Cable Lobby Wants Plug-and-Play Order Revised
The cable industry has changed its tune about plug-and-play. As written, the FCC's plug-and-play order has too many security loopholes, the likes of which hackers are just waiting to jump through, the National Cable Telecommunications Association (NCTA) contends.
In a petition filed with the FCC just after Christmas, the NCTA requested "reconsideration or clarification" of the order. Specifically, the cable lobby seeks tighter testing and PSIP requirements for plug-and-play compliant devices.
Under the current order, such devices are supposed to have a slot for a CableCARD, the cable industry's trademarked moniker for its point-of-deployment (POD) security component. CableCARD is a PCMCIA-sized successor to the set-top box, and is intended to provide conditional access without all those costly truck rolls.
Any plug-and-play device - from a digital TV set to a DVR -- can be a "host" to a CableCARD, and it is this POD-host interface that concerns the NCTA. Where the set-top is a proven bulwark of security, the POD-host interface could end up being the techno-equivalent of the a couple of bungee cords and a tarp.
That's because, the NCTA petition states, the FCC's order requires only that plug-and-play devices be tested by any independent lab with personnel "knowledgeable" in the Joint Test Suite defined by CableLabs.

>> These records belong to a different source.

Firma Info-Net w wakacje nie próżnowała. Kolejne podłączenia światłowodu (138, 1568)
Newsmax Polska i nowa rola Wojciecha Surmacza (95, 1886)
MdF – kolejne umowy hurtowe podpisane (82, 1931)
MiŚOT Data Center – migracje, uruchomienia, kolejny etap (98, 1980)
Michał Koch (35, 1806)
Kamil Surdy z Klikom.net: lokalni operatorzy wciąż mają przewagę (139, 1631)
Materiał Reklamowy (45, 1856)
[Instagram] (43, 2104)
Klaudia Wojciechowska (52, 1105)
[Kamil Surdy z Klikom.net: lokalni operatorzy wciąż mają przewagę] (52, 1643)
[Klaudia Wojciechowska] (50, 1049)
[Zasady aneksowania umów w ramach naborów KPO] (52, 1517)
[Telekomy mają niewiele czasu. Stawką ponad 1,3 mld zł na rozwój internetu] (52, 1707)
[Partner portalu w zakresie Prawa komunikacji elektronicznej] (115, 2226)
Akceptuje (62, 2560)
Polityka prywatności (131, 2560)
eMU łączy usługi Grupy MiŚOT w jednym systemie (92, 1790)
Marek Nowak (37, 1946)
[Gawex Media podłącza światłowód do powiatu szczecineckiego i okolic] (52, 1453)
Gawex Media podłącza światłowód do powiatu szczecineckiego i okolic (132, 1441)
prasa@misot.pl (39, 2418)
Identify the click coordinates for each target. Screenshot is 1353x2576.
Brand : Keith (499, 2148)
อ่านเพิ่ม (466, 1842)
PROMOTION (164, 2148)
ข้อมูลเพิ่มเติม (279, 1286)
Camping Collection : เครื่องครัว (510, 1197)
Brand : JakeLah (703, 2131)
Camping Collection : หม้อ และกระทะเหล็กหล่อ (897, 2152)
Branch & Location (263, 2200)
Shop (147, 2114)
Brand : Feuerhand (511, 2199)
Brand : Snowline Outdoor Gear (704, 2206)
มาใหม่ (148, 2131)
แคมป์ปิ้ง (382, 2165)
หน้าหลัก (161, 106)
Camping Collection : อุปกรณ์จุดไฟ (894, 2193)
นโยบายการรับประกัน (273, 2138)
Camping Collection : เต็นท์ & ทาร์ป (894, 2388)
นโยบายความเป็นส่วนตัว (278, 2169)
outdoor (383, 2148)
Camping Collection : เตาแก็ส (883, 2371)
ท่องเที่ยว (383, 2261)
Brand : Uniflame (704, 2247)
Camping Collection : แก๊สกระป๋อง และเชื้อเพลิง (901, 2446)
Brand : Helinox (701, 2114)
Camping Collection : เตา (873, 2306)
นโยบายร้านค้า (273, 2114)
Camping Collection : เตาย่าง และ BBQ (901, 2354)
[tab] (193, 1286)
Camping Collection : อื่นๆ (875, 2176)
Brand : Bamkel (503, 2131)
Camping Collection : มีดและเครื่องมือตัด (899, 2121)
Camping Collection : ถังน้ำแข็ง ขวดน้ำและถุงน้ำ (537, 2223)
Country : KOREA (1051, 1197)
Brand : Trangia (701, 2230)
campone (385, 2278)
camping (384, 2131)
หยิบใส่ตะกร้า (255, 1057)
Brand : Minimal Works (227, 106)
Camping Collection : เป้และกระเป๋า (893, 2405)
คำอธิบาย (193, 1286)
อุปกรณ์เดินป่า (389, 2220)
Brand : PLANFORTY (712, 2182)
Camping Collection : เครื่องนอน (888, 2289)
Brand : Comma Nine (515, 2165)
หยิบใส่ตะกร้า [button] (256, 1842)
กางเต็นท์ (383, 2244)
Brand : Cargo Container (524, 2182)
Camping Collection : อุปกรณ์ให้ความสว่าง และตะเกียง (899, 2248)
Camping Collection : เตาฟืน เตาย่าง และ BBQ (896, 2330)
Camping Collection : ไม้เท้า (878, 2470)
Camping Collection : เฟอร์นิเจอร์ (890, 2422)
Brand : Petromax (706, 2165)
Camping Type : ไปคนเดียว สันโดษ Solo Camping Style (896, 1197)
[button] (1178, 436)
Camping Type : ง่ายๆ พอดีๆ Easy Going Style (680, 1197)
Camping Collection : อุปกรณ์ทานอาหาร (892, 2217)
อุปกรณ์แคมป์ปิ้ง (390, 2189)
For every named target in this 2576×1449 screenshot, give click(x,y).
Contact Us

What's more, the order doesn't even require that a device pass the test or be certified before it hits the market, but rather that it be retested should it fail. It also allows for a sort of legacy certification for any device manufactured after the first device passes muster. That is, if a company gets a DVR certified, a subsequently manufactured DTV would be automatically certified.
The NCTA emphasized that the viability of the entire cable business was at stake.
"The importance of making this system work cannot be overstated," the NCTA stated. "CE manufacturers have never before built integrated DTVs with digital cable set-top box functionality built inside, and they have never been responsible for protecting the copy control signals and business models that make the industry work."
The petition went on to contend that only CableLabs could provide a competent and appropriate testing ground for new plug-and-play devices.
"The testing and certification of 'plug and play' products is not one that may be satisfied in a garage," NCTA attorneys wrote in a fit of creative pique. "CableLabs was an obvious selection for testing and certification."
The NCTA requested three clarifications regarding PSIP (Program System Information Protocol), an ATSC voluntary standard that includes important data about a broadcaster's DTV signal. The first involves rewriting the rule prohibiting cable operators from carrying more than 12 hours of PSIP event information. The second has to do with language that could require cable operators to correct ATSC noncompliant PSIP data provided by programmers. The third is a dictate that cable operators must describe all services in the PSIP stream, instead of just audio/video services carried in-the-clear.
"NCTA suggests slight changes of working to clarify the rules' intention and avoid misunderstanding," the association told the FCC.